#### Text shown:

= Beginning of Section =

My recorded weight from the beginning of 2016 was ONE (1!) POUND off from my weight last Thursday. Did I mention I am a crazy person? I know a lot has happened since the beginning of 2016. I nearly died of sepsis. I had a shit bag for almost a year. I lost 20+ pounds in a couple of weeks when I was so sick. I gained 40+ pounds at home eating my feelings when I had the shit bag. I did keto to take off the regain and get back to a comfortable spot. I started doing yoga and have a really strong core and awesomely improved balance. I can plank for over a minute after starting my plank challenge last month. I have been maintaining my weight, and getting stronger, and building muscle...
and simultaneously constantly feeling like I am failing.
I mentioned all of this to my therapist... even the neurotic ass spreadsheet. She said, "You ask *A LOT* from your body, and it constantly comes through for you. When are you going to have an appreciation for that?"
Maybe this was like an A-HA moment? I do ask a lot from my body. I have asked it to re-do entire houses. I have thought to myself, "You are not strong enough to do x-y-z," and then went directly and did x-y-z anyhow. Literally every week in yoga, my beautiful sister-in-law instructs us to take our poses to the next level (if we feel like we want to or are strong enough to challenge ourselves), and I try to do the things with my body fully expecting it to respond something along the lines of "this bitch is crazy" and instead it gives me "we can do that" or at least "we can almost do that". My body still manages to surprise me.

= End of Section =

#### Material provided:
= Beginning of Section =

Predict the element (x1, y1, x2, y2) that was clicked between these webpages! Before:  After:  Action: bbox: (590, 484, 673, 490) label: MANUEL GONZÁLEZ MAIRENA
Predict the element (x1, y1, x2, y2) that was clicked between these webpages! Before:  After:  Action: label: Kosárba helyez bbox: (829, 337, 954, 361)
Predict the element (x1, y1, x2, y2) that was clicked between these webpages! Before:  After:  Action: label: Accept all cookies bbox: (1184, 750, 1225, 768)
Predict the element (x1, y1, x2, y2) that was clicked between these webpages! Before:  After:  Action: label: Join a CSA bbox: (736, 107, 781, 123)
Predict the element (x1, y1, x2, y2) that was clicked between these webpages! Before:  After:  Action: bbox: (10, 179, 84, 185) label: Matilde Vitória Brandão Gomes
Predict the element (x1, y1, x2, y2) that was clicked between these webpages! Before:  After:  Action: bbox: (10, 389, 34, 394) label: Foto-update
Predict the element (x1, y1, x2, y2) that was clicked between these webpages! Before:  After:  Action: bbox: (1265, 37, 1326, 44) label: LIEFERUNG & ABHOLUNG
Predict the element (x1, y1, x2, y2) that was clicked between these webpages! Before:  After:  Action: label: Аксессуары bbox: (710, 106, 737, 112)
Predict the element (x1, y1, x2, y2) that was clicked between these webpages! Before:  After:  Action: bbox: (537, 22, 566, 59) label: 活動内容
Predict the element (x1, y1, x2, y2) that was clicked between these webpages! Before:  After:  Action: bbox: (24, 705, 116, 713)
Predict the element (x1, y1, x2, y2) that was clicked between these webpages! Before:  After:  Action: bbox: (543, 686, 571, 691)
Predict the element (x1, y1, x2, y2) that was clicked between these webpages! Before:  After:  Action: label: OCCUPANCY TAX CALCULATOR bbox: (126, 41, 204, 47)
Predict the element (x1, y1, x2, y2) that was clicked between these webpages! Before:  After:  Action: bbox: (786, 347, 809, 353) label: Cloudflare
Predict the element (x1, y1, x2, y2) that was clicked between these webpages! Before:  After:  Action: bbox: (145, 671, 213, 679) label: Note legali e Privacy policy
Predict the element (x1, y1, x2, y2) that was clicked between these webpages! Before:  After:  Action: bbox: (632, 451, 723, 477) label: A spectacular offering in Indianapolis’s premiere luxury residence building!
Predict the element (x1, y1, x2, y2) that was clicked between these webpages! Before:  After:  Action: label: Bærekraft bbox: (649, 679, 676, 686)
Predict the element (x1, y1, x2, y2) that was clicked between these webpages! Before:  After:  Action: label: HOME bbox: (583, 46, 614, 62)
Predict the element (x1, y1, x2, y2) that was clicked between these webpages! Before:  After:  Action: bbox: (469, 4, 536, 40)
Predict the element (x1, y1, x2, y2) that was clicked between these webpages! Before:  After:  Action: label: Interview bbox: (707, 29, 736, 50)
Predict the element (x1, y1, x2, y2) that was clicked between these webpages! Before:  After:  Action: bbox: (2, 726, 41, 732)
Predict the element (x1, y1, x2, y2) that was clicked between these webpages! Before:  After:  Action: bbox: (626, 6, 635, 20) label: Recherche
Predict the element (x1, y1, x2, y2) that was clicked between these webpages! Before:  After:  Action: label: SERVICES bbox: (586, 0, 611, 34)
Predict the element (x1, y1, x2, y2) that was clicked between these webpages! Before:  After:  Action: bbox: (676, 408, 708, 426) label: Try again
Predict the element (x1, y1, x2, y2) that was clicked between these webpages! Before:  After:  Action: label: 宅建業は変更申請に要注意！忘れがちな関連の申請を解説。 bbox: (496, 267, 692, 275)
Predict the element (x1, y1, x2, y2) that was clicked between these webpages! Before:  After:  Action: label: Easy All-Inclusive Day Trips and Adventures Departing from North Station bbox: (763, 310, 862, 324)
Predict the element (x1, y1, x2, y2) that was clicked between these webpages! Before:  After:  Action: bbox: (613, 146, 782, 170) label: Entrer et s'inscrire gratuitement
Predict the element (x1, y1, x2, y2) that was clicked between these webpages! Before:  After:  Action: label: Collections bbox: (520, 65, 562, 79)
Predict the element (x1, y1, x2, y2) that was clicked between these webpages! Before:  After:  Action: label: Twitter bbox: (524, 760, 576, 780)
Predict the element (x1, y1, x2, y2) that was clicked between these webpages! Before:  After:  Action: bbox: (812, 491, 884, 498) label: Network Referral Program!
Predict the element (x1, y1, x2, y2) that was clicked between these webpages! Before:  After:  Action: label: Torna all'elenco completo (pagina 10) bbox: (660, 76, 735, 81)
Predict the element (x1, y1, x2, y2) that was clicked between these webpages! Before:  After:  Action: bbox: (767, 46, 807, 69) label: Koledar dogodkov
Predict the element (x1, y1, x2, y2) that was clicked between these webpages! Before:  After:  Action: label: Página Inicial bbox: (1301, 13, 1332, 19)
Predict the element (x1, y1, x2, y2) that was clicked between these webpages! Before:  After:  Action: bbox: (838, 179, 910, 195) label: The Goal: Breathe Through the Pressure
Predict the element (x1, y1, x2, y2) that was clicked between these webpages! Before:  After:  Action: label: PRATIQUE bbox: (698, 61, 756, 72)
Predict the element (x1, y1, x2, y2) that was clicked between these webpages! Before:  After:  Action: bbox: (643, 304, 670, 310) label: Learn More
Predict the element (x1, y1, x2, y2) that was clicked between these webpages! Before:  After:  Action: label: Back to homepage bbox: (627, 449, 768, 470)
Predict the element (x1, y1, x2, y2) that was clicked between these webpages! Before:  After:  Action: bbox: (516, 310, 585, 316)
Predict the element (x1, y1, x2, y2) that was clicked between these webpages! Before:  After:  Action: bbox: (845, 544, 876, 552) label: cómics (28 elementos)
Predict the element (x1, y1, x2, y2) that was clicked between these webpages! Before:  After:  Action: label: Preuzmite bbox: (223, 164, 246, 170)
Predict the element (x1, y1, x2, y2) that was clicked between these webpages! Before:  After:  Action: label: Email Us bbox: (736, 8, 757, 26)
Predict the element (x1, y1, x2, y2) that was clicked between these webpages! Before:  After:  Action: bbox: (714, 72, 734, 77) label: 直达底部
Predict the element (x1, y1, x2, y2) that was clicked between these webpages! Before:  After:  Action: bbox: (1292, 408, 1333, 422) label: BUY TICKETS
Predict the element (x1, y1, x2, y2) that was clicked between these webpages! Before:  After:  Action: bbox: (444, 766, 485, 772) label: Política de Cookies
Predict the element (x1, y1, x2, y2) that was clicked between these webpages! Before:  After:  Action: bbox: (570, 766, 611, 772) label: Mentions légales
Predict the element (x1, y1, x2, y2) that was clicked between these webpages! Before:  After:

= End of Section =

#### Action item A:
In the personal post about weight, rewrite the passage from "I mentioned all" up to and including "to surprise me.", changing "therapist" to "counselor".
#### Action item B:
According to the personal post about weight, how long can the writer plank?
#### Action item C:
Continue the personal post about weight, starting after its final sentence.

#### Response area A:
I mentioned all of this to my counselor... even the neurotic ass spreadsheet. She said, "You ask *A LOT* from your body, and it constantly comes through for you. When are you going to have an appreciation for that?"
Maybe this was like an A-HA moment? I do ask a lot from my body. I have asked it to re-do entire houses. I have thought to myself, "You are not strong enough to do x-y-z," and then went directly and did x-y-z anyhow. Literally every week in yoga, my beautiful sister-in-law instructs us to take our poses to the next level (if we feel like we want to or are strong enough to challenge ourselves), and I try to do the things with my body fully expecting it to respond something along the lines of "this bitch is crazy" and instead it gives me "we can do that" or at least "we can almost do that". My body still manages to surprise me.

#### Response area B:
For over a minute.

#### Response area C:
I think I got stuck in a pattern of feeling like I can't because for about 18 months after I nearly died I really couldn't. It took a long time to recover (fully recover anyways). I can still push myself and my body too far (and you know, end up with a recurrence of mono because I try to do all the things, as a completely arbitrary example). But more often than not, my body just says, "Fine... I guess we are going to do all the things, you insane person." And I clearly don't appreciate that enough, or show enough gratitude for it.
I feel like I could be on the verge of making peace with myself... and my body. Forgiving myself for nearly dying (mostly due to being hardheaded). And giving myself a little space of self-acceptance. I don't hate my body. I realized recently, that I never really hated it. I didn't entirely dislike it either. I just didn't really love it. Maybe the feeling was indifference?
I spent a lot of time thinking that it didn't matter if I didn't 100% love my body because I could always change it and love it more later. I could sit comfortably at 300 pounds and say to myself that it was ok to not be in a body I loved because I needed to lose weight first, then love myself. And after losing a lot of weight and realizing that my body still wasn't what I wanted, I said it was ok to not be in a body I loved because I needed to have some loose skin removed first, then love myself. But I have come to realize, that my body is not ever going to be exactly what I want it to be. The caveat is that I don't think anyone has a body that is exactly what they want. You ask any person if there is something about their physical body they don't like, and most have at least one thing (if not a list of things).
I ask *A LOT* from my body, and my body is asking me for very little in return... just acceptance and love. I give this so freely to so many people, it doesn't seem too far fetched to give this to myself, or at least start to do so.